▶ **Material for this task**

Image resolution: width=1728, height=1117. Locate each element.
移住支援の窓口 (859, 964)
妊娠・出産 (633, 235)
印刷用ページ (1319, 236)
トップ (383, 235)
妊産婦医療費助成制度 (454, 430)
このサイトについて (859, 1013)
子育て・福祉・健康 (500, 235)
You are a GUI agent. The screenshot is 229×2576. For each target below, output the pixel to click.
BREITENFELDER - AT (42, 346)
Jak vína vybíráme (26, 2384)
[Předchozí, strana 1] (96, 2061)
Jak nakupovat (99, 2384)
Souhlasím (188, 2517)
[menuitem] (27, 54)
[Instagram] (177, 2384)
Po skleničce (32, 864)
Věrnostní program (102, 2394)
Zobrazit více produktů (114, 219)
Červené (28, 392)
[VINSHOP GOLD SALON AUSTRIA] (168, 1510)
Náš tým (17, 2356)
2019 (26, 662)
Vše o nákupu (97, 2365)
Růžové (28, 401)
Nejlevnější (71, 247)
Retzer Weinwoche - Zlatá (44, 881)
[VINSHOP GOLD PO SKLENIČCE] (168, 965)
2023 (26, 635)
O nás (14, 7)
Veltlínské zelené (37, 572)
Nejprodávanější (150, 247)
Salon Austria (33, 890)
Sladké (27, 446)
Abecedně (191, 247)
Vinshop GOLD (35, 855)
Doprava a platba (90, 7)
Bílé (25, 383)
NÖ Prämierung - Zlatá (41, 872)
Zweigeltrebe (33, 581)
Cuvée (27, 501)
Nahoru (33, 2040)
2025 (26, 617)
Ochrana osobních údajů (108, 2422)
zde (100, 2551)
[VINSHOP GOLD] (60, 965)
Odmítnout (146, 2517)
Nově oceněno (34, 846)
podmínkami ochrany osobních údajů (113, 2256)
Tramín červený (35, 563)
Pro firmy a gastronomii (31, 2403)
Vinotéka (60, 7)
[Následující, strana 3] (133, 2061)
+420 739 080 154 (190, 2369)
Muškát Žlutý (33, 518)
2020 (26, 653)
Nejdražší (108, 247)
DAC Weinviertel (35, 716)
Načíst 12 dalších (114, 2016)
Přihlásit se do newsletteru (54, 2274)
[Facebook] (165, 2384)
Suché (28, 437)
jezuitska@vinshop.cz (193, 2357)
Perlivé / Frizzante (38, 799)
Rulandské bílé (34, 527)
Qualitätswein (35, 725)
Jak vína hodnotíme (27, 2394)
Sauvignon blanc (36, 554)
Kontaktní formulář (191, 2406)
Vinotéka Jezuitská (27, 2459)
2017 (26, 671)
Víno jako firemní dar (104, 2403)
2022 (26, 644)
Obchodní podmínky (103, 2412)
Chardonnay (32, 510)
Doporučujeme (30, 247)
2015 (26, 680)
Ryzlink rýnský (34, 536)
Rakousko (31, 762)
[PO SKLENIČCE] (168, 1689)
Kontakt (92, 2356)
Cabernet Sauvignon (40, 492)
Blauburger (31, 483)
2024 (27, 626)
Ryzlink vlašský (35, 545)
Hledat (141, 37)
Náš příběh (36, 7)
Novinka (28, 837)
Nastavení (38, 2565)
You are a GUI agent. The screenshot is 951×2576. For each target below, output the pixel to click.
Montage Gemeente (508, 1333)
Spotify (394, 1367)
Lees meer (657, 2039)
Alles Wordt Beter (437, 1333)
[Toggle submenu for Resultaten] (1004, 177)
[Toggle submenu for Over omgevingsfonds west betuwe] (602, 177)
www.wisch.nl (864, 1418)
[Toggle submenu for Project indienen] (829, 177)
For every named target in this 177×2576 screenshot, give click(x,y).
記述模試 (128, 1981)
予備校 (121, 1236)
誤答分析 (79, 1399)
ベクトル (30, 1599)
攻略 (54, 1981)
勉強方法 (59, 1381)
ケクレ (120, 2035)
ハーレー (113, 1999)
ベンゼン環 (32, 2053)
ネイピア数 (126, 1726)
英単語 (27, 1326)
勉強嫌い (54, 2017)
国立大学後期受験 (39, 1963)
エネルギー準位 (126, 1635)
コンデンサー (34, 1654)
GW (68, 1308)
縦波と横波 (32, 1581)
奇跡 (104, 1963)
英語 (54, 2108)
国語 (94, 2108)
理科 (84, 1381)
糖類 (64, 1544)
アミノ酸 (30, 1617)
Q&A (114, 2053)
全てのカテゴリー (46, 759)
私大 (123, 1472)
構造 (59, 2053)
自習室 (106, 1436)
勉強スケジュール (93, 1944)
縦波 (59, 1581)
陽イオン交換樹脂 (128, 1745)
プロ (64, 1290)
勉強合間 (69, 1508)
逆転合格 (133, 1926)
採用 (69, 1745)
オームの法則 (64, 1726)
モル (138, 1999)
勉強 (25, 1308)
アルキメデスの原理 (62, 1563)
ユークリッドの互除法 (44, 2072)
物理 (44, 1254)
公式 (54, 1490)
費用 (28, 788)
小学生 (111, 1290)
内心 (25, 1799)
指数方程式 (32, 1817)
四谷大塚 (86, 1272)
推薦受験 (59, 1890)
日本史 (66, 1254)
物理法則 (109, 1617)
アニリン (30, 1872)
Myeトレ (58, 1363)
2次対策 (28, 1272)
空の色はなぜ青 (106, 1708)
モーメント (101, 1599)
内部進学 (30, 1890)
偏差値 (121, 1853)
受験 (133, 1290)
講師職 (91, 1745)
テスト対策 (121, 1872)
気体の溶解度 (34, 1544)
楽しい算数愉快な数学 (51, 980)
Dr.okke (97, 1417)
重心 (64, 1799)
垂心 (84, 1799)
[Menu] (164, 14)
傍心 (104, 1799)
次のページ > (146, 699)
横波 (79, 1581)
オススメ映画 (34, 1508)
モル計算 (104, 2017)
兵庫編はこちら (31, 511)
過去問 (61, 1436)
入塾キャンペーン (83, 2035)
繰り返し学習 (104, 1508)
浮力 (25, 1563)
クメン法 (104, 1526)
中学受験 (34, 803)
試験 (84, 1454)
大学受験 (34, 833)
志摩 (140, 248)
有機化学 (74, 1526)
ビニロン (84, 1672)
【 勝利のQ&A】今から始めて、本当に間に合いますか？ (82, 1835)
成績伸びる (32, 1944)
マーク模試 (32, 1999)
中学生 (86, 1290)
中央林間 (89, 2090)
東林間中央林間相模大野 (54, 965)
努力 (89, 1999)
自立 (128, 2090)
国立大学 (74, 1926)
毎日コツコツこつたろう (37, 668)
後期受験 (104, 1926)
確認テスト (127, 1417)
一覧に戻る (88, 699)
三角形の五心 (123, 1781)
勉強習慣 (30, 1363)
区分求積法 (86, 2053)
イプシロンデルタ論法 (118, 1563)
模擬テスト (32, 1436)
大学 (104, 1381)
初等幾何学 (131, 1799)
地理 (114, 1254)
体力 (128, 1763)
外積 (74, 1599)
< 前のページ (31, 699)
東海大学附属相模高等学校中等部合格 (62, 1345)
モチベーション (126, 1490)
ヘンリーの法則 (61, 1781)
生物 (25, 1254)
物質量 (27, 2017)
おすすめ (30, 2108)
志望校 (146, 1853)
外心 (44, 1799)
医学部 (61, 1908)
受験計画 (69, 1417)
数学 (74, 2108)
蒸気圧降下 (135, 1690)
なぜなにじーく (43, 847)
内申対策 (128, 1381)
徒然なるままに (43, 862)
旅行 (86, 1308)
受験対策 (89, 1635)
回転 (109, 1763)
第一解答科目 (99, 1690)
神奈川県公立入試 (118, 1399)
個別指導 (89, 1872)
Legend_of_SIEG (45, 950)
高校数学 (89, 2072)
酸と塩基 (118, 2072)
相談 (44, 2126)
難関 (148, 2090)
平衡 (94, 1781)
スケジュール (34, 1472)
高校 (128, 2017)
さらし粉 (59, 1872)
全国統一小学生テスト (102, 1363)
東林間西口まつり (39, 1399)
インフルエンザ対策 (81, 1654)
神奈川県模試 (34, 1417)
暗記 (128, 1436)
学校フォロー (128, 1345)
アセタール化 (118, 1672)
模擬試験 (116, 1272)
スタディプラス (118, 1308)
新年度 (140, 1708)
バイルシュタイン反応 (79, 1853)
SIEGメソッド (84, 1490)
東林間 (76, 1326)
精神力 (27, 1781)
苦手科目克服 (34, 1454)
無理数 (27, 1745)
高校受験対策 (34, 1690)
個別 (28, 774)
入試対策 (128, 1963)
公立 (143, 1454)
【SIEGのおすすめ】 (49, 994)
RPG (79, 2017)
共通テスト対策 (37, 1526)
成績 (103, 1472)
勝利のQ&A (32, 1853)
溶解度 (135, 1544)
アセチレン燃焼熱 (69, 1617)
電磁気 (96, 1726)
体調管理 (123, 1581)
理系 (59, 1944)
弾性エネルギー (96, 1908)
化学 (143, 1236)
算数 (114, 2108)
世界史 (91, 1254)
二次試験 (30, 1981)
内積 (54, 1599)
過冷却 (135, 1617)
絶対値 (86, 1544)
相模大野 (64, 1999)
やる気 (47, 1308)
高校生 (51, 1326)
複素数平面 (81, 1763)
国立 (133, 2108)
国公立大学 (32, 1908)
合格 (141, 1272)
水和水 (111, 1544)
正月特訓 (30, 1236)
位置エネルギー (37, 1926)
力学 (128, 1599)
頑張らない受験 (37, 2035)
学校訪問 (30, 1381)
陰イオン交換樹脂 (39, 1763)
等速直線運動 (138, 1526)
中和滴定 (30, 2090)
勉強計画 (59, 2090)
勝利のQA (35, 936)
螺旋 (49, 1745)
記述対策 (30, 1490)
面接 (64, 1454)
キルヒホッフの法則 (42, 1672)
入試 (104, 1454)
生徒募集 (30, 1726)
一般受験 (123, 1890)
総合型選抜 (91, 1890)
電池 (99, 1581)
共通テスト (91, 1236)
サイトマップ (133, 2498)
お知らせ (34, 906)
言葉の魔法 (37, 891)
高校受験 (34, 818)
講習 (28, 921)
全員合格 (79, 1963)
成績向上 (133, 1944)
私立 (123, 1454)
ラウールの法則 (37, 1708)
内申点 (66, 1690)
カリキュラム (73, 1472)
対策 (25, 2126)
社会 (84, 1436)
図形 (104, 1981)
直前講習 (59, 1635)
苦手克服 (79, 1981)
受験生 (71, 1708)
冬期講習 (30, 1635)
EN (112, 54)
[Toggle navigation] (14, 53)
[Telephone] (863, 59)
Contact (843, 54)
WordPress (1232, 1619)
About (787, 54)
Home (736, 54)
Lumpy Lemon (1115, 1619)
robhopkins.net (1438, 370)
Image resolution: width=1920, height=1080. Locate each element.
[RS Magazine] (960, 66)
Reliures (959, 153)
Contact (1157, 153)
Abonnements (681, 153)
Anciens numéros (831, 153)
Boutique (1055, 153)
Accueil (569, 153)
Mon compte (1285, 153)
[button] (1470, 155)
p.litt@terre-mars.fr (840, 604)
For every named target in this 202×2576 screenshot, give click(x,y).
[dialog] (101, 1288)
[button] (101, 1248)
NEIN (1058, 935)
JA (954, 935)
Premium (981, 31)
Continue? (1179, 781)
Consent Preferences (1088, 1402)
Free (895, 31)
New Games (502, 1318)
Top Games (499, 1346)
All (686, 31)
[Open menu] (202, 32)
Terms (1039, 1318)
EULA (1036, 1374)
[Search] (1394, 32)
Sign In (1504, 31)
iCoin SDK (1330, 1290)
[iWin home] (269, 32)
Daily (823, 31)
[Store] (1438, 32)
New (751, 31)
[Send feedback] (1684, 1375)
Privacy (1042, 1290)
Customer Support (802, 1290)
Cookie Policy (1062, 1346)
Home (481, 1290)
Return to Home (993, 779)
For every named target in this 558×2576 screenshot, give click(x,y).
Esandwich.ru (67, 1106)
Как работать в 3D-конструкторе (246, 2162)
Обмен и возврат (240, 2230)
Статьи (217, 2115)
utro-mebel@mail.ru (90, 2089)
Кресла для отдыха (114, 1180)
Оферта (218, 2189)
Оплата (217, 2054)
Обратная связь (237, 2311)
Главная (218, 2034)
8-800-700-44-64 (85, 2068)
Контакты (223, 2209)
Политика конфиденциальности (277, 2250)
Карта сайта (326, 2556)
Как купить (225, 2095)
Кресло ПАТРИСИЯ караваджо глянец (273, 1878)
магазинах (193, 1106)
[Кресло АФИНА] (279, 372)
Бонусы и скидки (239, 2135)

▶ **What you will do**
Give again, exactly as written, every line from the first one above through the line that has "zde (100, 2551)" in it.

▶ **Exercise solution**
Image resolution: width=1728, height=1117. Locate each element.
移住支援の窓口 (859, 964)
妊娠・出産 (633, 235)
印刷用ページ (1319, 236)
トップ (383, 235)
妊産婦医療費助成制度 (454, 430)
このサイトについて (859, 1013)
子育て・福祉・健康 (500, 235)
You are a GUI agent. The screenshot is 229×2576. For each target below, output the pixel to click.
BREITENFELDER - AT (42, 346)
Jak vína vybíráme (26, 2384)
[Předchozí, strana 1] (96, 2061)
Jak nakupovat (99, 2384)
Souhlasím (188, 2517)
[menuitem] (27, 54)
[Instagram] (177, 2384)
Po skleničce (32, 864)
Věrnostní program (102, 2394)
Zobrazit více produktů (114, 219)
Červené (28, 392)
[VINSHOP GOLD SALON AUSTRIA] (168, 1510)
Náš tým (17, 2356)
2019 (26, 662)
Vše o nákupu (97, 2365)
Růžové (28, 401)
Nejlevnější (71, 247)
Retzer Weinwoche - Zlatá (44, 881)
[VINSHOP GOLD PO SKLENIČCE] (168, 965)
2023 (26, 635)
O nás (14, 7)
Veltlínské zelené (37, 572)
Nejprodávanější (150, 247)
Salon Austria (33, 890)
Sladké (27, 446)
Abecedně (191, 247)
Vinshop GOLD (35, 855)
Doprava a platba (90, 7)
Bílé (25, 383)
NÖ Prämierung - Zlatá (41, 872)
Zweigeltrebe (33, 581)
Cuvée (27, 501)
Nahoru (33, 2040)
2025 (26, 617)
Ochrana osobních údajů (108, 2422)
zde (100, 2551)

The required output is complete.